Matteo pointed out the children learn valuable sewing skills, including how to thread a needle and how to do certain stitches. Moreover, the arrangement always ends up being a lot of fun for both the seniors and students.

“We like working with the children,” she said. “We usually joke around with them.”

Arenare added, “This keeps us young and energized.”

Maspeth Kiwanis President Nunzio Russo chuckled at the reversal of roles.

“Usually it’s kids helping the seniors,” he said. “In this case it’s the seniors helping the kids.”

St. Mary’s Vice President of Development Jan Mittan was on hand September 2 to accept the donation of 25 dolls, which are given to the facility’s in-patients, children with complicated health conditions often resulting from premature birth.

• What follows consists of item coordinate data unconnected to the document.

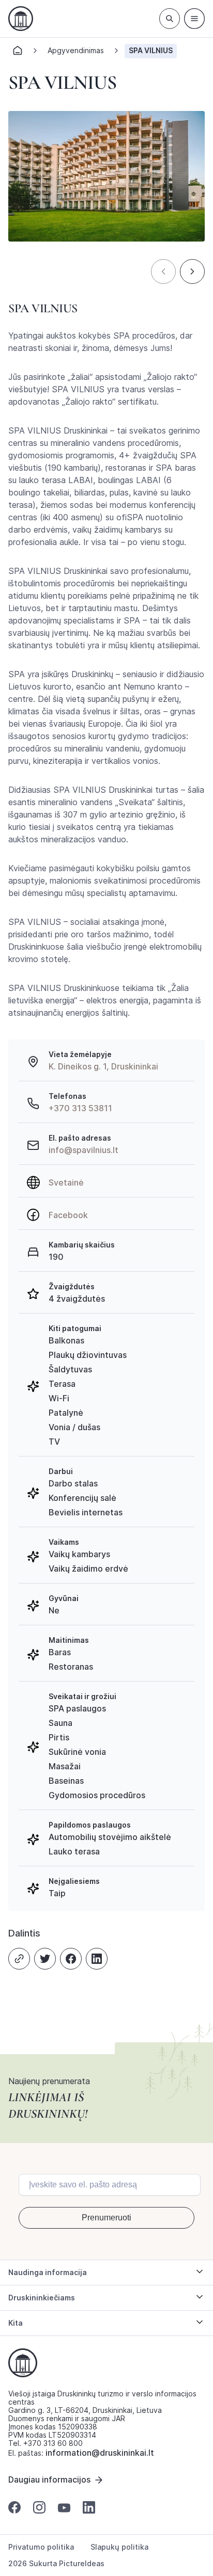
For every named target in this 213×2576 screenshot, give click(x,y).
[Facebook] (71, 1959)
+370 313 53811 (80, 1108)
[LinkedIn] (97, 1959)
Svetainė (66, 1182)
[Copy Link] (19, 1959)
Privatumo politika (41, 2547)
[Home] (17, 53)
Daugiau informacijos (49, 2479)
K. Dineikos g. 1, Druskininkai (103, 1066)
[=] (194, 18)
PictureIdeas (81, 2563)
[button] (163, 271)
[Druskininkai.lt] (20, 18)
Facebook (68, 1215)
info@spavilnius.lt (83, 1150)
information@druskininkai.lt (99, 2452)
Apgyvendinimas (76, 50)
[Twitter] (45, 1959)
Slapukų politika (119, 2547)
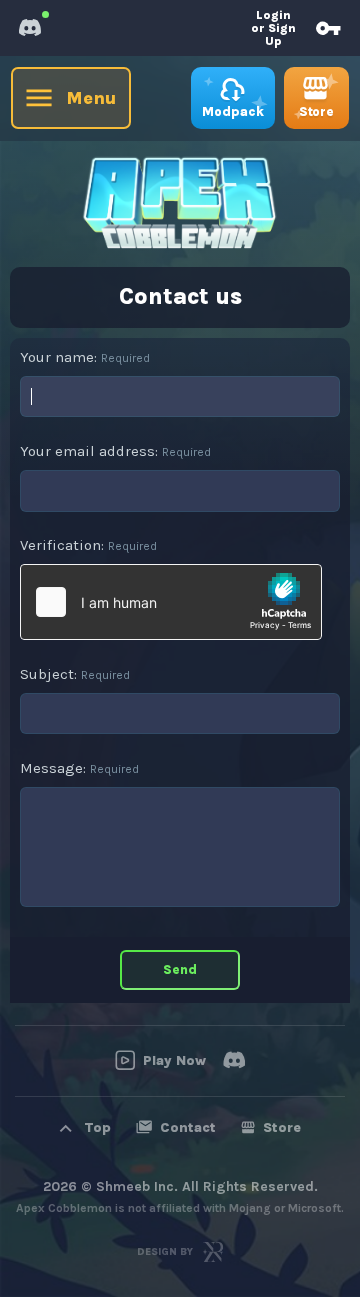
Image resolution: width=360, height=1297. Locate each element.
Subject (47, 674)
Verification (60, 545)
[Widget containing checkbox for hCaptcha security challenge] (171, 602)
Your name (57, 357)
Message (51, 768)
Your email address (87, 451)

She pointed out that in addition to the hospital’s therapeutic program, the dolls can also be used in the healing arts program.

“Some of the children may be non-verbal, and expressing themselves through art is important,” said Mittan.

Demko hopes to continue the project, which comes to completion over the course of one school year, for as long as she can because it has far-reaching benefits.

“It’s for a good cause and it could make a big difference,” said Demko. “It teaches the children to do something for somebody else.”